Di sepanjang Batang Anai biasanya ada cabang sungai yang disebut Anak Aie yang bisa panjangnya samapi tiga kilometer.
Nah, para pemuda ini esok harinya akan ”mengalah” atau menangkap ikan di Anak Aie ini.
Di hulunya atau ditempat air masuk yang biasanya lebarnya sampai 10 meter dipokok atau disumbat dengan menyusun batu-batu yang kemudian ditutup dengan lumpur sawah dan daun-daun. Anak Aie dikeringkan dengan menyumbat hulunya itu.
Setelah kering, mulailah beramai-ramai pemuda ini menangkap ikan yang terperangkap karena kekeringan. Biasanya dengan mudah dicokok ikan gariang, kulari, baung, mungkuhi biasanya yang paling banyak, udang, juga ikan panjang.

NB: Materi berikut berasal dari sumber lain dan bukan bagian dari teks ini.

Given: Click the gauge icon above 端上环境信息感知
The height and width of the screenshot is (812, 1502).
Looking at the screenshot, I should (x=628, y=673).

Dari hulu sampai kemuaranya Anak Aie ini ditelusuri untuk menangkap ikan.
Banyak juga yang dapat biasanya bisa sekitar lima puluh kilo. Setelah dirasa cukup untuk keperluan alek, sumbat di hulu kembali dibuka dan air akan mengalir lagi ke Anak Aie. Anak Aie ini biasanya digunakan untuk mengairi sawah.
Pada saat mengalah inilah kegiatan gotong royong dan kekompakan pemuda kelihatan. Biasanya kegiatan mengalah ini diberitahukan sekitar satu bulan sebelumnya ke semua anak negeri. Pemuda yang belajar di kota seperti di Padang, Padangpanjang, Bukittinggi akan pulang dan beramai-ramai mereka mengikuti acara mangalah ini.
Pada malam harinya, biasanya pangek ikan hasil mengalah ini sudah matang oleh ibu-ibu.
Dan pangek ikan kecil-kecil biasanya akan dimakan beramai-ramai oleh pemuda yang mengikuti acara mangalah siang harinya. Nah, malam hari ini akan meriah sekali, karena para gadis-gadis akan ikut ”menating” atau mengantarkan piring yang berisi lauk pauk kedepan para pemuda.
Dan kegiatan ini biasanya akan diiringi dengan meniup saluang oleh tukang saluang dan diiringi oleh dendang atau nyanyian oleh penyanyinya.
Nyanyiannya biasanya bernada sedih, kisah kasih asmara, kisah perantauan seperti lagu Singgalang, Mudiak Arau, Ondeh Mandeh, dan lain-lain.
Basaluang bisa sampai waktu subuh. Dan usainya biasanya setelah terdengar azan subuh.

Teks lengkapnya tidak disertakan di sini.